Note that cudaMemPrefetchAsync is only supported on Pascal and newer architectures, and is only supported on Linux, as per Nvidia. The call to cudaMemPrefetchAsync returns cudaErrorInvalidDevice on my Windows 10 machine.
What are the advantages of using unified memory other than not needing to transfer data between host and device? After profiling it seems like using unified memory takes significant more time than the usual malloc and cudaMalloc.
Good question! Unified memory can take longer than normal allocation and copy, but with adequate pre-fetching, they can yield roughly similar results. It is mainly a programmability feature, and that goes beyond just avoiding duplicate data structures. Modern architectures (Volta and later) support over-subscription, where you can allocate more memory than you have on your GPU. Doing this without unified memory would require you to decompose your problem into multiple kernels so that you can work on a chunk of data, finish computation, copy new data in, start a new kernel, etc. With unified memory, none of that is required.
Hi Nick, I starting to learn Cuda through your videos and they are awesome. Some time ago I saw about Cuda Thrust, Do you have any experience with this? what do you think about using modern c++ with Cuda? Can you do a video about it?
@Nick How does this transfer to embedded systems like Xavier where GPU and CPU share the same memory? It seems to me you shouldn’t have to cudamemcpy anything since everything is in the same physical memory.
My understanding is that things behave slightly differently on those platforms. While it is true they have the same physical memory, you can still have dedicated device memory (it's probably just part of the same physical memory, but a dedicated buffer not accessibly by the CPU). There's a great guide from NVIDIA on this exact topic - docs.nvidia.com/cuda/cuda-for-tegra-appnote/index.html#overview
@@NotesByNick Wow thanks, Nick! Do you know if this is valid for Xavier? I believe Tegra was the generation before Xavier? I would expect you should not really have to copy anything, but rather just pass pointers as long as its in the same address space. It becomes tricky when you have multiple applications with different address spaces and you have to go through some middleware like ROS. Maybe you can do a video on cuda for embedded programming? Would be greatly appreciated!
The environment: Windows 10 VS 2017 CUDA 10.1 The snapshot of this error: drive.google.com/open?id=1V-Mv2xk9Leny3GEUYsMkBWBHumWastxU However, run the same code in Linux environment, there is no error. Any help is appreciated.
Unfortunately all I can tell from this error is that the functional test is failing. Because the code works in Linux, this is likely some error related to your build environment. If you building the example in the repo's directory, I believe there are Visual Studio files from my setup there (using VS 2015 and CUDA 10.0). These may be interfering with your environment. A couple checks to do would be 1.) Is your kernel even launching, and 2.) Is your data being copied to/from the GPU. As a simple test to see if it is the build environment, you could make a new directory, copy the code in, and build an run it.

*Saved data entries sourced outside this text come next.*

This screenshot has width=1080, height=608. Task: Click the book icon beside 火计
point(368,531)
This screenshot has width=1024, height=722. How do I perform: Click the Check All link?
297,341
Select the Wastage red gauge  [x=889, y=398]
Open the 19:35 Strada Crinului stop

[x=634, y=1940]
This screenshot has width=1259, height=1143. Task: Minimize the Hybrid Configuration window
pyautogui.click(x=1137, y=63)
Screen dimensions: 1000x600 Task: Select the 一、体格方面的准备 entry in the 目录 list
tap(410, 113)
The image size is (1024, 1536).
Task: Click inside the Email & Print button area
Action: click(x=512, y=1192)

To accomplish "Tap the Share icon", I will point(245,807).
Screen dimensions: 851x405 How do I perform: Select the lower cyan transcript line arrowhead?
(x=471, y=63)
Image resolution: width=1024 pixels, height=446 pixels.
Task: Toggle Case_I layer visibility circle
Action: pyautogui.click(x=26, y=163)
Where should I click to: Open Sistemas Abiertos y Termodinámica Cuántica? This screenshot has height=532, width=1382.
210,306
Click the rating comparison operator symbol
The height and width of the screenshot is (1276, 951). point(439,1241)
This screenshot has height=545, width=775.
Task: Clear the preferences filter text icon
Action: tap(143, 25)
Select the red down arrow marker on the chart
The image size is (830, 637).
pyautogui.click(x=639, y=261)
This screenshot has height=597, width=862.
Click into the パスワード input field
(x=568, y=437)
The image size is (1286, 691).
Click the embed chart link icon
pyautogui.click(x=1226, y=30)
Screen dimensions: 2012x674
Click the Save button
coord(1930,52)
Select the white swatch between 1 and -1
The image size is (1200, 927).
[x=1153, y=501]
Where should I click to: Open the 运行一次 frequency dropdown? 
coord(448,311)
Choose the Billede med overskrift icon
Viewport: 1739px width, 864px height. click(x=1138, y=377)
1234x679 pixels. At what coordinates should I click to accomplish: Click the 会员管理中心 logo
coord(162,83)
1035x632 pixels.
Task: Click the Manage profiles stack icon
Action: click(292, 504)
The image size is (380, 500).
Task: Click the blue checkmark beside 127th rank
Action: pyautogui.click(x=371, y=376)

@@NotesByNick Thank you for your reply. I insert another Nvidia Display Card (newer version) and run source code (vector_add_um.cu) by your tutorials which works perfectly in Windows 10 + VS 2017 + CUDA 10.1. The previous Nvidia Display Card (older version) can be run with the ENV: Windows 10 + VS 2015 + cuda 10.0. Thank you very much~
Is everything working now? Usually these are build problems related to whether your GPU has SM architecture >= 3.0, and if if you are compiling a 64-bit host application.
good video , i really liked your the explanation
Note that cudaMemPrefetchAsync is only supported on Pascal and newer architectures, and is only supported on Linux, as per Nvidia. The call to cudaMemPrefetchAsync returns cudaErrorInvalidDevice on my Windows 10 machine.
What are the advantages of using unified memory other than not needing to transfer data between host and device? After profiling it seems like using unified memory takes significant more time than the usual malloc and cudaMalloc.
Good question! Unified memory can take longer than normal allocation and copy, but with adequate pre-fetching, they can yield roughly similar results. It is mainly a programmability feature, and that goes beyond just avoiding duplicate data structures. Modern architectures (Volta and later) support over-subscription, where you can allocate more memory than you have on your GPU. Doing this without unified memory would require you to decompose your problem into multiple kernels so that you can work on a chunk of data, finish computation, copy new data in, start a new kernel, etc. With unified memory, none of that is required.
@@NotesByNick Thank you for the prompt answer! I'll look more into pre-fetching.
@@hanwang5940 Of course! I'm always happy to help!
great video, thanks for the tutorial! I am still little confused where does the unified memory locate, is it located at global memory?
I get a segmentation fault when I run the init_vector() function, could someone help me?
Hi Nick, I starting to learn Cuda through your videos and they are awesome. Some time ago I saw about Cuda Thrust, Do you have any experience with this? what do you think about using modern c++ with Cuda? Can you do a video about it?
@Nick How does this transfer to embedded systems like Xavier where GPU and CPU share the same memory? It seems to me you shouldn’t have to cudamemcpy anything since everything is in the same physical memory.
My understanding is that things behave slightly differently on those platforms. While it is true they have the same physical memory, you can still have dedicated device memory (it's probably just part of the same physical memory, but a dedicated buffer not accessibly by the CPU). There's a great guide from NVIDIA on this exact topic - docs.nvidia.com/cuda/cuda-for-tegra-appnote/index.html#overview
@@NotesByNick Wow thanks, Nick! Do you know if this is valid for Xavier? I believe Tegra was the generation before Xavier?
I would expect you should not really have to copy anything, but rather just pass pointers as long as its in the same address space. It becomes tricky when you have multiple applications with different address spaces and you have to go through some middleware like ROS.
Maybe you can do a video on cuda for embedded programming? Would be greatly appreciated!
The environment:
Windows 10
VS 2017
CUDA 10.1
The snapshot of this error:
drive.google.com/open?id=1V-Mv2xk9Leny3GEUYsMkBWBHumWastxU
However,
run the same code in Linux environment, there is no error.
Any help is appreciated.
Unfortunately all I can tell from this error is that the functional test is failing. Because the code works in Linux, this is likely some error related to your build environment. If you building the example in the repo's directory, I believe there are Visual Studio files from my setup there (using VS 2015 and CUDA 10.0). These may be interfering with your environment. A couple checks to do would be 1.) Is your kernel even launching, and 2.) Is your data being copied to/from the GPU. As a simple test to see if it is the build environment, you could make a new directory, copy the code in, and build an run it.
@@NotesByNick Thank you for your reply.
I insert another Nvidia Display Card (newer version) and run source code (vector_add_um.cu) by your tutorials which works perfectly in Windows 10 + VS 2017 + CUDA 10.1.
The previous Nvidia Display Card (older version) can be run with the ENV: Windows 10 + VS 2015 + cuda 10.0.
Thank you very much~
Is everything working now? Usually these are build problems related to whether your GPU has SM architecture >= 3.0, and if if you are compiling a 64-bit host application.
@@NotesByNick Yes!
You are really an expert!
The newer version is NVIDIA GeForce RTX 2080 Ti
Thank you very much for helping.